My sister suffered from a messy breakup last year. She was in a kind of relationship that almost caused a permanent rift in our family. That’s especially true when we found out that her boyfriend was already married to someone else, and she still wanted to be with him. She would have gone with that guy if he did not leave my sister for his wife.
After that incident, my sister seemed like she was in limbo. She stopped going to work; she never left the house. Although her weight remained the same, it was evident that she let go of herself because she looked way older than her 23-year-old self. It had gotten so bad that people assumed that she was our 50-year-old mother’s sister.
Despite all that, we never gave up on my sister. My parents encouraged her to go out again and find a new job away from her ex. When she found one that she liked, things started to look up for her. My sister’s cheerfulness returned; she no longer stayed cooped up in her room. More importantly, my sister began to join us for dinner again, which she stopped doing in fear of being questioned about her former relationship.
One Year Later
One evening, while we were having a movie night at home, my sister received an email from Instagram informing her that someone tried to log in using her username and password. However, whoever that person was could not get in because they failed the account verification test.
My sister tried tracing the location of the person who wanted to open her account and realized that it must be her ex who did that. There was no way to guarantee it at the time because she already blocked him, but he was the only person who knew those details. Luckily, my sister seemed to have completely moved on from him since she was more annoyed than anything that the guy would hack into her account.
A week later, we were surprised yet again when the guy messaged my mother on Facebook, asking how my sister was doing. He also asked for my parents’ forgiveness for turning my sister into a mistress. But the hilarious thing was that he was asking when – not if – he could come over so that he could apologize in person. The nerve!
All my mother did that day was block the guy on social media. Just when we thought it was over, my sister’s best friend called to say that the guy messaged her, asking about the same thing. The best friend replied and told him to stop bothering my sister because she was already fine without him.
Although that was the truth, my sister could not help but worry about her ex’s reemergence. She asked me to accompany her in seeking professional counseling the next day. We found one through friends’ recommendations, and the kind counselor listened to my sister talk about her former relationship.
Near the end of the session, my sister asked, “How can I make sure that I will not fall to my ex’s charms again?”
Here are a few tips that remained in my head.
Stop Anyone From Talking About Your Ex
The counselor said that the quickest way to remedy such a situation was to avoid talking about my sister’s ex. If any of us wanted to mention him, we’d better zip it because it’s not helping her. She also encouraged us to spread the word to our family and friends to ensure everyone’s on the same page.

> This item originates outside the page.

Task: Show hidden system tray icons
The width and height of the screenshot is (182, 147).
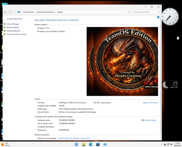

“I don’t support the idea of faking it until you make it,” the counselor added. “I believe in the forgive-and-forget thing more than that. If you stop acknowledging your ex’s existence, your memories of him will eventually fade into oblivion.”
Consider The Losses You Experienced Due To The Relationship
The counselor asked my sister to recount her losses because of her messy relationship. The list included her job, some of her friends, our parents’ trust, etc. The counselor then gave my sister something to think about: “If you entertain your ex once more, who’s to ascertain that you’ll lose the same things or more?”
Realize That Life Is Better Without Stressors In It
My sister’s ex was – and still is – one big source of stress. It was not just for my sister but all of us, considering my sister could not fight her battles independently and always needed our support. Hence, the counselor also encouraged her to count her blessing ever since she split with that guy.
I could never fathom the ordeal that my sister went through in her search for true love. Her journey was filled with humiliation, embarrassment, and lack of self-respect. We would not have known about it until the guy broke up with her.
Thankfully, my sister had finally gotten over her ex. It did not mean that he already stopped trying to bother her – she merely stopped caring, which was a great thing. That’s the best way to stay away from someone who betrayed you.